• **YOUR TASK**: Copy every line of the data below, keeping each one unchanged.

** Begin PROVIDED ENTRIES **

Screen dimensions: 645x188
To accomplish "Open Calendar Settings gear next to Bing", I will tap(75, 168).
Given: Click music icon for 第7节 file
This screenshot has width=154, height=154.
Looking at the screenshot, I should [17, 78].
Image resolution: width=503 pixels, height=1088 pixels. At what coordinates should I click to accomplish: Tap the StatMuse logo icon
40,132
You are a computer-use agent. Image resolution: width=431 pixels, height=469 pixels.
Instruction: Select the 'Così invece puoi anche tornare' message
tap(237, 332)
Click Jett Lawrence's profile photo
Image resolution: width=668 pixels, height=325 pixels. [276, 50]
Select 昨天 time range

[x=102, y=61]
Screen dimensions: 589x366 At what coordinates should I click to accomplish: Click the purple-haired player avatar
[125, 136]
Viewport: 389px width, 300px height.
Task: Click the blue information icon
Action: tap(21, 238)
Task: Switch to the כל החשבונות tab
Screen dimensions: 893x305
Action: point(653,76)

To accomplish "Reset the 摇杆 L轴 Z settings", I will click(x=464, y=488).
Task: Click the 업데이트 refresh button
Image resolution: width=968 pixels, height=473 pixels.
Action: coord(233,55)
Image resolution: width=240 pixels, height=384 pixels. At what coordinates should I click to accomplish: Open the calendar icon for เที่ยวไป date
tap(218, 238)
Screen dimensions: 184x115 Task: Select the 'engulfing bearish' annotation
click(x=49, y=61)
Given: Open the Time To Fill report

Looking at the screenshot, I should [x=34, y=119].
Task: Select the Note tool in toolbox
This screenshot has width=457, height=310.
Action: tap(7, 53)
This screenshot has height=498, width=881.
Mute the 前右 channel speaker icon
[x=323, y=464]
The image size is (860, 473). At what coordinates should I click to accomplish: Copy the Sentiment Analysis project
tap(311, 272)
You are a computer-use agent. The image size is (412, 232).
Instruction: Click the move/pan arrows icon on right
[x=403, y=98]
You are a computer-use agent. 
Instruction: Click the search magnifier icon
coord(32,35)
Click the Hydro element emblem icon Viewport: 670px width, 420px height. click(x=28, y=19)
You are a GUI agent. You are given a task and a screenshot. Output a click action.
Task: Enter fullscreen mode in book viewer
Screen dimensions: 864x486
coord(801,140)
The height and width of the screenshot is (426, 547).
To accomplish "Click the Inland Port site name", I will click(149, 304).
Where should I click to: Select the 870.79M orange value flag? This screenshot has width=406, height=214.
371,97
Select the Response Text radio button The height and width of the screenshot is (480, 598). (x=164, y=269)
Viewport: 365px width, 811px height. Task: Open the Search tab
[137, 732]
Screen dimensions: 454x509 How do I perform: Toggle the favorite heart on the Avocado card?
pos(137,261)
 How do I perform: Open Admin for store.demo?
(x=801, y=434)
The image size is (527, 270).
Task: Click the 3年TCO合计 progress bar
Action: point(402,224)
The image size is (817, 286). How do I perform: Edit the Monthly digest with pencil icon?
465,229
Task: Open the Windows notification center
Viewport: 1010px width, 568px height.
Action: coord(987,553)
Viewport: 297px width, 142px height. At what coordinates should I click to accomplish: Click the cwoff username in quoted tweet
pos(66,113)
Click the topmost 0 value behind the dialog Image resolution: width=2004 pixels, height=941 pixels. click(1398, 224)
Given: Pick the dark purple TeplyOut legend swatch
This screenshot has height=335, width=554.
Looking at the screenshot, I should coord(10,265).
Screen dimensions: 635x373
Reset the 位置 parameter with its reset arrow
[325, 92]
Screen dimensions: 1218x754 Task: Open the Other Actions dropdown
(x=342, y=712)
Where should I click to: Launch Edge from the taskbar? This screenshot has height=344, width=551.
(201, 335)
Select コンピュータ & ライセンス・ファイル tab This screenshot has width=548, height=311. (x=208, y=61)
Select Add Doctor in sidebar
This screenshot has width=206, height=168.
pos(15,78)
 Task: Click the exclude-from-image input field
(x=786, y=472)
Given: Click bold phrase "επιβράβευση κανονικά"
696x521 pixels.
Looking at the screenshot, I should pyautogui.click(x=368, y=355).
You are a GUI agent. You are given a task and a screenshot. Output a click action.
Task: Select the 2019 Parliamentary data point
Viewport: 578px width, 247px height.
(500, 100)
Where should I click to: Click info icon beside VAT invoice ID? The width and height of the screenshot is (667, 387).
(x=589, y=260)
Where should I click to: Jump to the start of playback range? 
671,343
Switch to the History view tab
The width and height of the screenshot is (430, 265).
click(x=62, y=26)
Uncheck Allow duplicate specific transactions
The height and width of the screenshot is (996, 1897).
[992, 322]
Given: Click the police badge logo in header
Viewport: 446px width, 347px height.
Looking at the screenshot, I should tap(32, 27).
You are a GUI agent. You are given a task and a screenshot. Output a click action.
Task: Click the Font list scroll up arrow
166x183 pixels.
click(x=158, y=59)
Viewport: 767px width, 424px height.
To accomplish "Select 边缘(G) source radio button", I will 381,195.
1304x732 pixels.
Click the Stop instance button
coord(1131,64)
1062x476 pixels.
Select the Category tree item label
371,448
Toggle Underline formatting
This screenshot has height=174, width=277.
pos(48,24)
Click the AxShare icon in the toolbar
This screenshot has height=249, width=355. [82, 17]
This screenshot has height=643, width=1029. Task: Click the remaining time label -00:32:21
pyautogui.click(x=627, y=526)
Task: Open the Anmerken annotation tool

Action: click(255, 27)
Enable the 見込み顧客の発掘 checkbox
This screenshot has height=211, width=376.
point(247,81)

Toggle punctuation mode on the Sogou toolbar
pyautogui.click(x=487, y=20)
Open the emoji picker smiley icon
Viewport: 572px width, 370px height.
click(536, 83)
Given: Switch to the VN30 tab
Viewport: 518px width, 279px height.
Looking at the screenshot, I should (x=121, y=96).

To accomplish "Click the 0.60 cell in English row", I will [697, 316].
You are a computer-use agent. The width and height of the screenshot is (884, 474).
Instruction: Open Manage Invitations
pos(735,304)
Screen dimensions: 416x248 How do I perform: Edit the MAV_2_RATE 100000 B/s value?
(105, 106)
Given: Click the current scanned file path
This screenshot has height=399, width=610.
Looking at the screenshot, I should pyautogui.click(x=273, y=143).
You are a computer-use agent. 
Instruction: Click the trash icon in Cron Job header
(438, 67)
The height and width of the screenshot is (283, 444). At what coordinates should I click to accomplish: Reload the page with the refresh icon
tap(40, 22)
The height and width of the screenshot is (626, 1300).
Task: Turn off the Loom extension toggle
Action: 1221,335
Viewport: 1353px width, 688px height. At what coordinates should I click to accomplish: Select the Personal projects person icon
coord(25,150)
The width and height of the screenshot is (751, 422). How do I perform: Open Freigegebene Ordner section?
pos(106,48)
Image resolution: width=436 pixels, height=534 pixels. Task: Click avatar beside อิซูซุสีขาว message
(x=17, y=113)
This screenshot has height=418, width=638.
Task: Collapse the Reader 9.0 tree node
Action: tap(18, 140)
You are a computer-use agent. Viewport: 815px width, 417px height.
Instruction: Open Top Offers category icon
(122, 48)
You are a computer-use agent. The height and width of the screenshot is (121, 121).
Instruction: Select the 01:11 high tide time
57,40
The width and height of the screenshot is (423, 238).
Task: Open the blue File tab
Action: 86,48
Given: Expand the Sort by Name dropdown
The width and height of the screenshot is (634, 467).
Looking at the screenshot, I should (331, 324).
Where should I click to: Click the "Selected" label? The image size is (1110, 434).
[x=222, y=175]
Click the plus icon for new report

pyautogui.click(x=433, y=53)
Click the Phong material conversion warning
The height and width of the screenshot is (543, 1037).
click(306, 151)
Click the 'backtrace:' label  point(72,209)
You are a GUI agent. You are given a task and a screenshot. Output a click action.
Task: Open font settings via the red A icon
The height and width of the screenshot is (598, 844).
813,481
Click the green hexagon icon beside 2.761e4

** End PROVIDED ENTRIES **

• **RESULT OF THIS TASK**:
Screen dimensions: 645x188
To accomplish "Open Calendar Settings gear next to Bing", I will tap(75, 168).
Given: Click music icon for 第7节 file
This screenshot has width=154, height=154.
Looking at the screenshot, I should [17, 78].
Image resolution: width=503 pixels, height=1088 pixels. At what coordinates should I click to accomplish: Tap the StatMuse logo icon
40,132
You are a computer-use agent. Image resolution: width=431 pixels, height=469 pixels.
Instruction: Select the 'Così invece puoi anche tornare' message
tap(237, 332)
Click Jett Lawrence's profile photo
Image resolution: width=668 pixels, height=325 pixels. [276, 50]
Select 昨天 time range

[x=102, y=61]
Screen dimensions: 589x366 At what coordinates should I click to accomplish: Click the purple-haired player avatar
[125, 136]
Viewport: 389px width, 300px height.
Task: Click the blue information icon
Action: tap(21, 238)
Task: Switch to the כל החשבונות tab
Screen dimensions: 893x305
Action: point(653,76)

To accomplish "Reset the 摇杆 L轴 Z settings", I will click(x=464, y=488).
Task: Click the 업데이트 refresh button
Image resolution: width=968 pixels, height=473 pixels.
Action: coord(233,55)
Image resolution: width=240 pixels, height=384 pixels. At what coordinates should I click to accomplish: Open the calendar icon for เที่ยวไป date
tap(218, 238)
Screen dimensions: 184x115 Task: Select the 'engulfing bearish' annotation
click(x=49, y=61)
Given: Open the Time To Fill report

Looking at the screenshot, I should [x=34, y=119].
Task: Select the Note tool in toolbox
This screenshot has width=457, height=310.
Action: tap(7, 53)
This screenshot has height=498, width=881.
Mute the 前右 channel speaker icon
[x=323, y=464]
The image size is (860, 473). At what coordinates should I click to accomplish: Copy the Sentiment Analysis project
tap(311, 272)
You are a computer-use agent. The image size is (412, 232).
Instruction: Click the move/pan arrows icon on right
[x=403, y=98]
You are a computer-use agent. 
Instruction: Click the search magnifier icon
coord(32,35)
Click the Hydro element emblem icon Viewport: 670px width, 420px height. click(x=28, y=19)
You are a GUI agent. You are given a task and a screenshot. Output a click action.
Task: Enter fullscreen mode in book viewer
Screen dimensions: 864x486
coord(801,140)
The height and width of the screenshot is (426, 547).
To accomplish "Click the Inland Port site name", I will click(149, 304).
Where should I click to: Select the 870.79M orange value flag? This screenshot has width=406, height=214.
371,97
Select the Response Text radio button The height and width of the screenshot is (480, 598). (x=164, y=269)
Viewport: 365px width, 811px height. Task: Open the Search tab
[137, 732]
Screen dimensions: 454x509 How do I perform: Toggle the favorite heart on the Avocado card?
pos(137,261)
 How do I perform: Open Admin for store.demo?
(x=801, y=434)
The image size is (527, 270).
Task: Click the 3年TCO合计 progress bar
Action: point(402,224)
The image size is (817, 286). How do I perform: Edit the Monthly digest with pencil icon?
465,229
Task: Open the Windows notification center
Viewport: 1010px width, 568px height.
Action: coord(987,553)
Viewport: 297px width, 142px height. At what coordinates should I click to accomplish: Click the cwoff username in quoted tweet
pos(66,113)
Click the topmost 0 value behind the dialog Image resolution: width=2004 pixels, height=941 pixels. click(1398, 224)
Given: Pick the dark purple TeplyOut legend swatch
This screenshot has height=335, width=554.
Looking at the screenshot, I should coord(10,265).
Screen dimensions: 635x373
Reset the 位置 parameter with its reset arrow
[325, 92]
Screen dimensions: 1218x754 Task: Open the Other Actions dropdown
(x=342, y=712)
Where should I click to: Launch Edge from the taskbar? This screenshot has height=344, width=551.
(201, 335)
Select コンピュータ & ライセンス・ファイル tab This screenshot has width=548, height=311. (x=208, y=61)
Select Add Doctor in sidebar
This screenshot has width=206, height=168.
pos(15,78)
 Task: Click the exclude-from-image input field
(x=786, y=472)
Given: Click bold phrase "επιβράβευση κανονικά"
696x521 pixels.
Looking at the screenshot, I should pyautogui.click(x=368, y=355).
You are a GUI agent. You are given a task and a screenshot. Output a click action.
Task: Select the 2019 Parliamentary data point
Viewport: 578px width, 247px height.
(500, 100)
Where should I click to: Click info icon beside VAT invoice ID? The width and height of the screenshot is (667, 387).
(x=589, y=260)
Where should I click to: Jump to the start of playback range? 
671,343
Switch to the History view tab
The width and height of the screenshot is (430, 265).
click(x=62, y=26)
Uncheck Allow duplicate specific transactions
The height and width of the screenshot is (996, 1897).
[992, 322]
Given: Click the police badge logo in header
Viewport: 446px width, 347px height.
Looking at the screenshot, I should tap(32, 27).
You are a GUI agent. You are given a task and a screenshot. Output a click action.
Task: Click the Font list scroll up arrow
166x183 pixels.
click(x=158, y=59)
Viewport: 767px width, 424px height.
To accomplish "Select 边缘(G) source radio button", I will 381,195.
1304x732 pixels.
Click the Stop instance button
coord(1131,64)
1062x476 pixels.
Select the Category tree item label
371,448
Toggle Underline formatting
This screenshot has height=174, width=277.
pos(48,24)
Click the AxShare icon in the toolbar
This screenshot has height=249, width=355. [82, 17]
This screenshot has height=643, width=1029. Task: Click the remaining time label -00:32:21
pyautogui.click(x=627, y=526)
Task: Open the Anmerken annotation tool

Action: click(255, 27)
Enable the 見込み顧客の発掘 checkbox
This screenshot has height=211, width=376.
point(247,81)

Toggle punctuation mode on the Sogou toolbar
pyautogui.click(x=487, y=20)
Open the emoji picker smiley icon
Viewport: 572px width, 370px height.
click(536, 83)
Given: Switch to the VN30 tab
Viewport: 518px width, 279px height.
Looking at the screenshot, I should (x=121, y=96).

To accomplish "Click the 0.60 cell in English row", I will [697, 316].
You are a computer-use agent. The width and height of the screenshot is (884, 474).
Instruction: Open Manage Invitations
pos(735,304)
Screen dimensions: 416x248 How do I perform: Edit the MAV_2_RATE 100000 B/s value?
(105, 106)
Given: Click the current scanned file path
This screenshot has height=399, width=610.
Looking at the screenshot, I should pyautogui.click(x=273, y=143).
You are a computer-use agent. 
Instruction: Click the trash icon in Cron Job header
(438, 67)
The height and width of the screenshot is (283, 444). At what coordinates should I click to accomplish: Reload the page with the refresh icon
tap(40, 22)
The height and width of the screenshot is (626, 1300).
Task: Turn off the Loom extension toggle
Action: 1221,335
Viewport: 1353px width, 688px height. At what coordinates should I click to accomplish: Select the Personal projects person icon
coord(25,150)
The width and height of the screenshot is (751, 422). How do I perform: Open Freigegebene Ordner section?
pos(106,48)
Image resolution: width=436 pixels, height=534 pixels. Task: Click avatar beside อิซูซุสีขาว message
(x=17, y=113)
This screenshot has height=418, width=638.
Task: Collapse the Reader 9.0 tree node
Action: tap(18, 140)
You are a computer-use agent. Viewport: 815px width, 417px height.
Instruction: Open Top Offers category icon
(122, 48)
You are a computer-use agent. The height and width of the screenshot is (121, 121).
Instruction: Select the 01:11 high tide time
57,40
The width and height of the screenshot is (423, 238).
Task: Open the blue File tab
Action: 86,48
Given: Expand the Sort by Name dropdown
The width and height of the screenshot is (634, 467).
Looking at the screenshot, I should (331, 324).
Where should I click to: Click the "Selected" label? The image size is (1110, 434).
[x=222, y=175]
Click the plus icon for new report

pyautogui.click(x=433, y=53)
Click the Phong material conversion warning
The height and width of the screenshot is (543, 1037).
click(306, 151)
Click the 'backtrace:' label  point(72,209)
You are a GUI agent. You are given a task and a screenshot. Output a click action.
Task: Open font settings via the red A icon
The height and width of the screenshot is (598, 844).
813,481
Click the green hexagon icon beside 2.761e4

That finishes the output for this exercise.